• [TASK MATERIAL]
========
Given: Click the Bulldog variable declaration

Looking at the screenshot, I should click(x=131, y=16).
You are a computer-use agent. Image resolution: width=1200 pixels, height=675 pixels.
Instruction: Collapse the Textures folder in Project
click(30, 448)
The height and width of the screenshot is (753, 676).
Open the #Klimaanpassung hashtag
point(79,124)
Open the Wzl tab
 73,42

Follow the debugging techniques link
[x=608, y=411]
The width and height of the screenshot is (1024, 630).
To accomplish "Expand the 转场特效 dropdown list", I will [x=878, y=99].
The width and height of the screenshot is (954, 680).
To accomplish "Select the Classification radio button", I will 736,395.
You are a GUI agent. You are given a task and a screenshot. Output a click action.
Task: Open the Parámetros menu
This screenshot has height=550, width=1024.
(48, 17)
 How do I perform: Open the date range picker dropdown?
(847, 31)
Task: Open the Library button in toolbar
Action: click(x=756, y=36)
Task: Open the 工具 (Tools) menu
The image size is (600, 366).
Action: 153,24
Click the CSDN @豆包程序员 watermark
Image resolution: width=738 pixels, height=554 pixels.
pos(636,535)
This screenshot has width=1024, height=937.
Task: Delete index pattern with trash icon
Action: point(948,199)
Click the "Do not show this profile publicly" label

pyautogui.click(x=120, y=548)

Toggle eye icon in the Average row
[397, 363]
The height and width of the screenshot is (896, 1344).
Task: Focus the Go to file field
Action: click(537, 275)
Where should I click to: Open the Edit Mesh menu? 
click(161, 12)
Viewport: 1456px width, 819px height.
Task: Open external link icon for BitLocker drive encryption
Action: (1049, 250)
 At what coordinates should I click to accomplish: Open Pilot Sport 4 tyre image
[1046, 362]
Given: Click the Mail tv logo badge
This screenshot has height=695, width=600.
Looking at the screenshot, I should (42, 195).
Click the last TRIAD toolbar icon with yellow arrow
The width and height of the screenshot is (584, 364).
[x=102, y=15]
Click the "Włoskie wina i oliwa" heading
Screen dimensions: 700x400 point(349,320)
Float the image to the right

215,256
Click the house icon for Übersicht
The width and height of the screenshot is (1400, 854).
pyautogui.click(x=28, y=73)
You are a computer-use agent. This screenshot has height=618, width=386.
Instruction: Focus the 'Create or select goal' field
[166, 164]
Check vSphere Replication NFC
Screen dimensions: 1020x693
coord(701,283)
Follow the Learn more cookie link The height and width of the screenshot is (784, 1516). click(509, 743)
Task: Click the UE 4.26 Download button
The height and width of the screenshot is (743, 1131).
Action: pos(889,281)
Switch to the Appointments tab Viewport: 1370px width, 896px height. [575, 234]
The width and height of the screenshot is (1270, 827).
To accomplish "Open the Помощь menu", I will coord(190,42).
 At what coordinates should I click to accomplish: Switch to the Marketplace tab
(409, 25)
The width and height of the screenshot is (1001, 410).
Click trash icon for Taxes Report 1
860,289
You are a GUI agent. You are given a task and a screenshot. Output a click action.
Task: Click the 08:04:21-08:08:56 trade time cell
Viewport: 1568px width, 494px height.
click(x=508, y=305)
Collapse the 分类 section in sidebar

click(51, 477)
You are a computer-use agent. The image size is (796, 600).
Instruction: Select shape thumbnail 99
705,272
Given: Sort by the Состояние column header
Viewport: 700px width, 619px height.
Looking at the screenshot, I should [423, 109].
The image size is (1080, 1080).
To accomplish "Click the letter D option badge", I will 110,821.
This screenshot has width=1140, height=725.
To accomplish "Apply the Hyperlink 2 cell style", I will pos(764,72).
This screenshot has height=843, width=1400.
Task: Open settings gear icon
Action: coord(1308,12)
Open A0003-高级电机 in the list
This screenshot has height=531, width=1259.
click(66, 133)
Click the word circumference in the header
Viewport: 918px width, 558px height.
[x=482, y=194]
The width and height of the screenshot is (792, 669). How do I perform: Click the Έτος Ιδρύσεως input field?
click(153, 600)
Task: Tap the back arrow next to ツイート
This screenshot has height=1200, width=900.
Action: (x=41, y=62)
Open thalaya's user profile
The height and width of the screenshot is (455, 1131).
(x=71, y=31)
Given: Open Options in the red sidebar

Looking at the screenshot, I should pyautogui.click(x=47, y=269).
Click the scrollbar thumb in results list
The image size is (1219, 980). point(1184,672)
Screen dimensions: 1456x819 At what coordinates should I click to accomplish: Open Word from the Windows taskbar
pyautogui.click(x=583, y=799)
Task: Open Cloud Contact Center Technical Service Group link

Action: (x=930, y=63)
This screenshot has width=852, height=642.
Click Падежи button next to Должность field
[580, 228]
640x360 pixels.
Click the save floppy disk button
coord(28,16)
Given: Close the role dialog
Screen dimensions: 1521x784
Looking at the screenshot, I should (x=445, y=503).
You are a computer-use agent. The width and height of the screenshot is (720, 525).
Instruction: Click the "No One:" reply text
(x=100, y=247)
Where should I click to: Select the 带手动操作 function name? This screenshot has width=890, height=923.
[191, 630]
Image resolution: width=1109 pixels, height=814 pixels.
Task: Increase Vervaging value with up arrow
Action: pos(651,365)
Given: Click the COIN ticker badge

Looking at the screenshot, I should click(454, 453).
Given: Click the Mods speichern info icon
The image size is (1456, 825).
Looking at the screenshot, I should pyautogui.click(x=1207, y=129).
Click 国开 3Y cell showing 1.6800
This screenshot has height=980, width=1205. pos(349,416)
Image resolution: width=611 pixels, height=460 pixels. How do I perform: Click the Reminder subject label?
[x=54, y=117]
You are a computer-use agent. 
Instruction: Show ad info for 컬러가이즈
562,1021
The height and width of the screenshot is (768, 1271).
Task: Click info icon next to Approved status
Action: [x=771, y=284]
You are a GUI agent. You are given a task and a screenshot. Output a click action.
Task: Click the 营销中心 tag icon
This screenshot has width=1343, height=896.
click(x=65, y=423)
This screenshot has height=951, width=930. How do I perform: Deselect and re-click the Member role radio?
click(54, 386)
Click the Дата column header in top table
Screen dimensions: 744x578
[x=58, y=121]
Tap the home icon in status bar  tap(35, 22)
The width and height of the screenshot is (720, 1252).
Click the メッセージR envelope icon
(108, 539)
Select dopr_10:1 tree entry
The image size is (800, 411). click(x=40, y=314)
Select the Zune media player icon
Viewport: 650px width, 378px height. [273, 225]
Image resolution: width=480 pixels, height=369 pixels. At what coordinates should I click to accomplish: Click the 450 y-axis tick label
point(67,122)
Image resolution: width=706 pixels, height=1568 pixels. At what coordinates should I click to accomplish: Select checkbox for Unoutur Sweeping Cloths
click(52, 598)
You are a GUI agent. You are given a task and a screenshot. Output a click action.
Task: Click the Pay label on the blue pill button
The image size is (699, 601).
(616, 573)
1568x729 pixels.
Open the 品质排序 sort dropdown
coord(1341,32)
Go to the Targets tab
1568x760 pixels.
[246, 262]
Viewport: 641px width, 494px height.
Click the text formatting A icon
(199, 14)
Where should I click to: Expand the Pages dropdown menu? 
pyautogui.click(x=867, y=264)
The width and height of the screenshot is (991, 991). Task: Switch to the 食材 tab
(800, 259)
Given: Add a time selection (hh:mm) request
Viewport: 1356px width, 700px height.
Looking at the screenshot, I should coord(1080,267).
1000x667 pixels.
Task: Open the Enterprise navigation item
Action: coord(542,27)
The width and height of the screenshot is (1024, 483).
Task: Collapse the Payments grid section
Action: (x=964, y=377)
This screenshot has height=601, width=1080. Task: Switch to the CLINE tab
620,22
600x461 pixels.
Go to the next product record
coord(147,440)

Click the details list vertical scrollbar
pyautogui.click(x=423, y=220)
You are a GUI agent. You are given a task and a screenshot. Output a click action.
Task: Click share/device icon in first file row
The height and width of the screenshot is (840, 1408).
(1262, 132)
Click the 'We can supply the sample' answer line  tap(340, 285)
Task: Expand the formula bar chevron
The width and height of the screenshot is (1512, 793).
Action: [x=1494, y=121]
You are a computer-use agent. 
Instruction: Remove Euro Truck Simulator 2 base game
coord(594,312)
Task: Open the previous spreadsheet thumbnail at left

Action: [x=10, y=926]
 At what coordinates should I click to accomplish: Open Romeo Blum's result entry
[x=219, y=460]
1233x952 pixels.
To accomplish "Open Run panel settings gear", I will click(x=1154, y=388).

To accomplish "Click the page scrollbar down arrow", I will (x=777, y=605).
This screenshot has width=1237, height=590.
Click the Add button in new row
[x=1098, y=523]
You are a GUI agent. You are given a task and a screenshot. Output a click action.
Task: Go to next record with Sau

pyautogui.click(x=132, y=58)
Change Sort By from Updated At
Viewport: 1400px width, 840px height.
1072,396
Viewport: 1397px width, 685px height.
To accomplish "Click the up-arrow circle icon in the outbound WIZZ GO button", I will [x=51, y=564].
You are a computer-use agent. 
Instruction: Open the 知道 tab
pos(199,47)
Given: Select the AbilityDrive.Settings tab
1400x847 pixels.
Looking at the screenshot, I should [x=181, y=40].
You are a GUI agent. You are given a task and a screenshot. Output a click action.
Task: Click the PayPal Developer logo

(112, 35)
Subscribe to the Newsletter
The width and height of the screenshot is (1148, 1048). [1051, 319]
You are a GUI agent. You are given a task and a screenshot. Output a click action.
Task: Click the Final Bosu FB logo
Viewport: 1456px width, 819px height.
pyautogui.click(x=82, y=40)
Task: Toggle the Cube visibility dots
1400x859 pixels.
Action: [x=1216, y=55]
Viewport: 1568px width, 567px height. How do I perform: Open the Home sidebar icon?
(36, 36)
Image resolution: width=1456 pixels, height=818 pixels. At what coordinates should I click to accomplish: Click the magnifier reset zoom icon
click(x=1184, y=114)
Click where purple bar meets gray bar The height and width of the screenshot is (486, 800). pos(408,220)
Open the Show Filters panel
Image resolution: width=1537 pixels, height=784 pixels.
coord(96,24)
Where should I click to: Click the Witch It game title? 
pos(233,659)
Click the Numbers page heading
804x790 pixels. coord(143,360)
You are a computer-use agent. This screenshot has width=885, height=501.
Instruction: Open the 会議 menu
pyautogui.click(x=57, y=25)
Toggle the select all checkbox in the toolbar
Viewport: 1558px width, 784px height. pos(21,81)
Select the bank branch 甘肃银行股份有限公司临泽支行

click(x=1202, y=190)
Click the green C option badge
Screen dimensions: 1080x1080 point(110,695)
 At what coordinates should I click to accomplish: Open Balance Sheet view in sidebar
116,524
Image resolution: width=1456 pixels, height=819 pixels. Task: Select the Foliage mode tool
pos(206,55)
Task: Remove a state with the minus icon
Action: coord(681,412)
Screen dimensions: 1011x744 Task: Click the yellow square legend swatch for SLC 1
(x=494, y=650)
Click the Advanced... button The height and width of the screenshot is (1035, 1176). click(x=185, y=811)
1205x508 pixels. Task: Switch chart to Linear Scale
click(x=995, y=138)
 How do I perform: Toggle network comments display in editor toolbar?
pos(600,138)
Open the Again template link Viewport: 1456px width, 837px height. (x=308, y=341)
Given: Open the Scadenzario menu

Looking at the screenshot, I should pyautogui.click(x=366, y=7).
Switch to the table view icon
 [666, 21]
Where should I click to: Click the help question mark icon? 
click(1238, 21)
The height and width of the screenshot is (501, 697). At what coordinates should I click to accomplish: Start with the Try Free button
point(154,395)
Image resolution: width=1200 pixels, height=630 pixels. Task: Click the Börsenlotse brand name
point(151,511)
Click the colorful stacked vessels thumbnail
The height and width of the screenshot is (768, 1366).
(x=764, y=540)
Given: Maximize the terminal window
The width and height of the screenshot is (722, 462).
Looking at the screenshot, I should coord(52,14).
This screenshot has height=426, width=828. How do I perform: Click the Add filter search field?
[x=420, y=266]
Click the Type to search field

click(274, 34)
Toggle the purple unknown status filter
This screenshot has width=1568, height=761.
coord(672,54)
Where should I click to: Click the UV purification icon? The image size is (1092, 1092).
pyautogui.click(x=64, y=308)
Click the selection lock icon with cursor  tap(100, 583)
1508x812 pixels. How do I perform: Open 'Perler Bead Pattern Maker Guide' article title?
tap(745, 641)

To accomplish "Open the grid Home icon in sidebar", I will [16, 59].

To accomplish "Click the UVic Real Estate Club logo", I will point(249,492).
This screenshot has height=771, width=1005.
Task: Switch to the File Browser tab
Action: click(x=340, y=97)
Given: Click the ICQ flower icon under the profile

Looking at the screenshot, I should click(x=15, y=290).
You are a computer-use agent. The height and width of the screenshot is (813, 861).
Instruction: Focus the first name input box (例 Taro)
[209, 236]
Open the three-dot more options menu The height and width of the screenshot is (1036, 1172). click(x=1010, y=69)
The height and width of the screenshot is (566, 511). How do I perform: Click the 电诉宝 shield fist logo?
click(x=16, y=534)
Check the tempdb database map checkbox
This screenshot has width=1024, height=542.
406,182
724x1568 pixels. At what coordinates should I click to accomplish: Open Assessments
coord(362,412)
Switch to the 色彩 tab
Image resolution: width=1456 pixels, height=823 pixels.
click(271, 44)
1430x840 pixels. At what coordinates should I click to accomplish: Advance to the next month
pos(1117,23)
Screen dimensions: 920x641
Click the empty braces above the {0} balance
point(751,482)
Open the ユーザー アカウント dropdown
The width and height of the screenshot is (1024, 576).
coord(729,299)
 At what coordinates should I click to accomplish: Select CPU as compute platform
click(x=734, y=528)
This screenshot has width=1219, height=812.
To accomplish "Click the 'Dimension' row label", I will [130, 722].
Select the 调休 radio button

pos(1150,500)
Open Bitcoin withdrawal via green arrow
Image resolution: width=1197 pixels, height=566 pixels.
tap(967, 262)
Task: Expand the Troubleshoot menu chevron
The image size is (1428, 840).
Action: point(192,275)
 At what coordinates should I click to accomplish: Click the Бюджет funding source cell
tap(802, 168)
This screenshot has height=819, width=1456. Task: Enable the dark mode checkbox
========
• [WORK TO BE COMPLETED] Render the lines of the items above, from the one containing "Image resolution: width=1456 pixels, height=818" through the one containing "Action: coord(681,412)", inclusive, as a Markdown table with the columns Row and Text. Number each line in Row, and leave out blank lines.

• [WRITTEN RESPONSE]
| Row | Text |
|---|---|
| 1 | Image resolution: width=1456 pixels, height=818 pixels. At what coordinates should I click to accomplish: Click the magnifier reset zoom icon |
| 2 | click(x=1184, y=114) |
| 3 | Click where purple bar meets gray bar The height and width of the screenshot is (486, 800). pos(408,220) |
| 4 | Open the Show Filters panel |
| 5 | Image resolution: width=1537 pixels, height=784 pixels. |
| 6 | coord(96,24) |
| 7 | Where should I click to: Click the Witch It game title?  |
| 8 | pos(233,659) |
| 9 | Click the Numbers page heading |
| 10 | 804x790 pixels. coord(143,360) |
| 11 | You are a computer-use agent. This screenshot has width=885, height=501. |
| 12 | Instruction: Open the 会議 menu |
| 13 | pyautogui.click(x=57, y=25) |
| 14 | Toggle the select all checkbox in the toolbar |
| 15 | Viewport: 1558px width, 784px height. pos(21,81) |
| 16 | Select the bank branch 甘肃银行股份有限公司临泽支行 |
| 17 | click(x=1202, y=190) |
| 18 | Click the green C option badge |
| 19 | Screen dimensions: 1080x1080 point(110,695) |
| 20 |  At what coordinates should I click to accomplish: Open Balance Sheet view in sidebar |
| 21 | 116,524 |
| 22 | Image resolution: width=1456 pixels, height=819 pixels. Task: Select the Foliage mode tool |
| 23 | pos(206,55) |
| 24 | Task: Remove a state with the minus icon |
| 25 | Action: coord(681,412) |